I’ll never forget when I first read The League of Extraordinary Gentlemen.  I knew Alan Moore was a god among men in the comic book world, but even I wasn’t prepared for the majesty of his storytelling, the potency of his intelligence, or the power of his inspirational imagination.

Thus, when news surfaced that a new League adventure called Black Dossier was in the works, I could not wait—COULD NOT WAIT—until its release.

Finally, after more than a few delays, it was unbound, and while I won’t say I’m disappointed in it, I don’t love it as I did the other two League volumes.  That being said, I respect Moore all the … more … for Black Dossier.

Alan Moore is not afraid to create art on his terms, and his terms alone.  While Black Dossier does not have the charismatic story or sheer excitement of its predecessors, it absolutely pushes the limits as to what has traditionally been accepted in comic books the last several decades.
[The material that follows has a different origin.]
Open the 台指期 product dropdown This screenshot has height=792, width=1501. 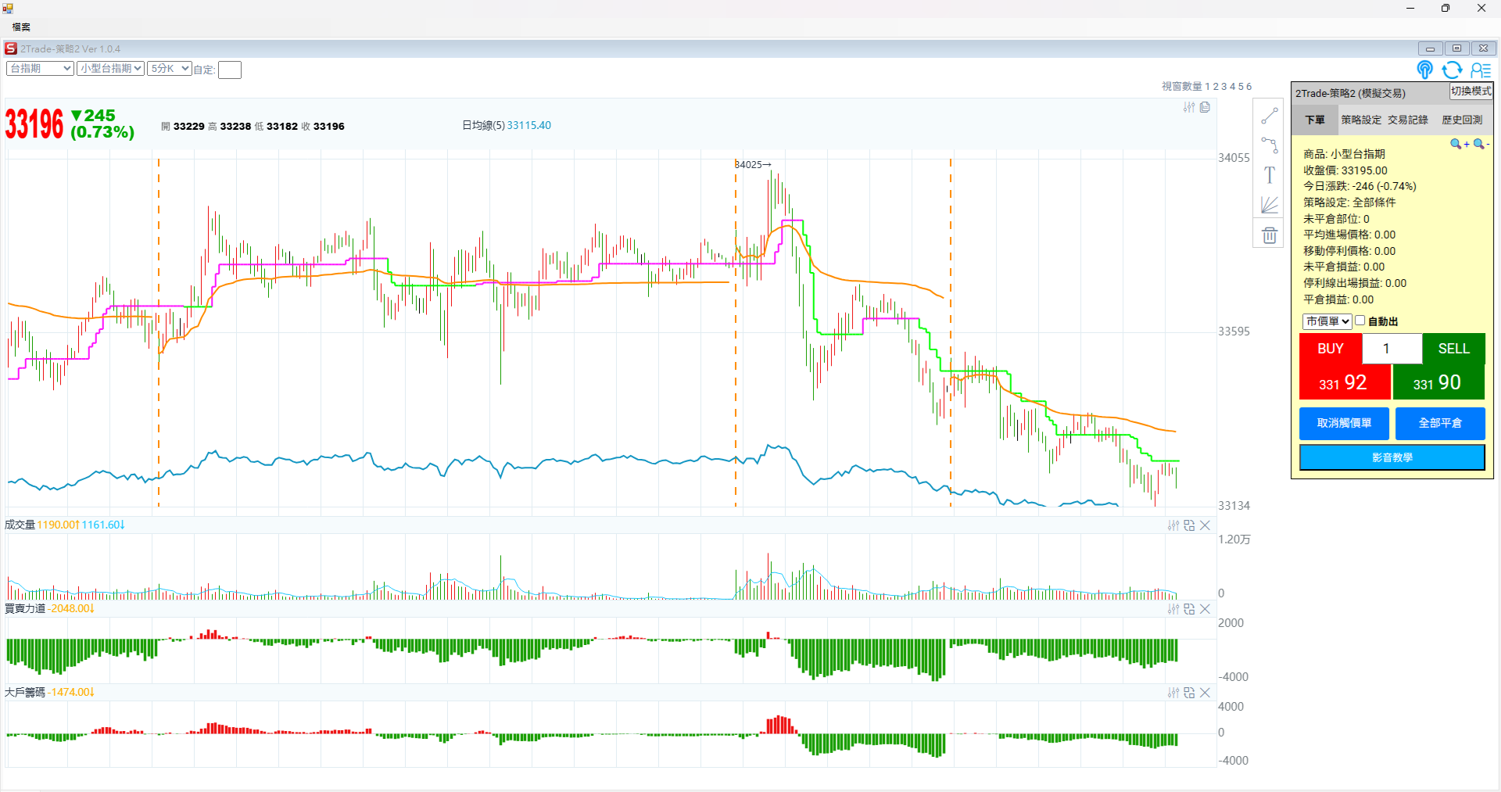coord(40,69)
For example, Moore has said for quite a while he’d like to write a comic that made use of 3D glasses, and so Black Dossier does (no worries—glasses included).  There are postcards, comic strips (like in the newspapers), excerpts from single spaced files with handwritten notes upon them, unreleased editions of works written by popular authors or featuring well-known characters, and pamphlets.  Seventy-percent of this book literally duplicates the innards of a dossier.  I’ve never seen anything quite like it.

Consequently, I feel I also must comment on the exorbitant amount of nudity in this book.  The League of Extraordinary Gentlemen has always been a book for mature readers and on par with an R-rated movie.  Like every other aspect of Black Dossier, Moore and artist Kevin O’Neill challenge conventions, and I admire them for that.  However, even I found the level of nudity gratuitous.  For some characters, the nudity made perfect sense when looked upon in a historical light (of which Moore is an aficionado), but at times it seemed the nudity was thrown in for simple orneriness.  In other words, this is probably not a book you’ll want your children to get hold of.  And if they’re unfamiliar with Alan Moore and his rebellious inclinations, I also wouldn’t expose it to your parents, husbands, wives, boyfriends, or girlfriends.     

Even so, because of the willingness of author Moore and artist O’Neill to put forth so much effort into an undeniable work of originality and fearlessness, they earned my unending respect.  However, I’d be lying if I said the nontraditional embellishments were enthralling.  True, they work in a roundabout way to complete the overall story, but in the end, taken as a whole, the story wasn’t terribly interesting, and the accompaniments served as an impediment to an already deficient plot.  My disappointment originated from the impression that the plot served the concept, rather than the concept serving the plot.

As an artist, I absolutely loved the boundaries Black Dossier annihilated and believe Moore and O’Neill should be looked upon as artistic liberators.  As a reader, though, I found Black Dossier dull and plodding.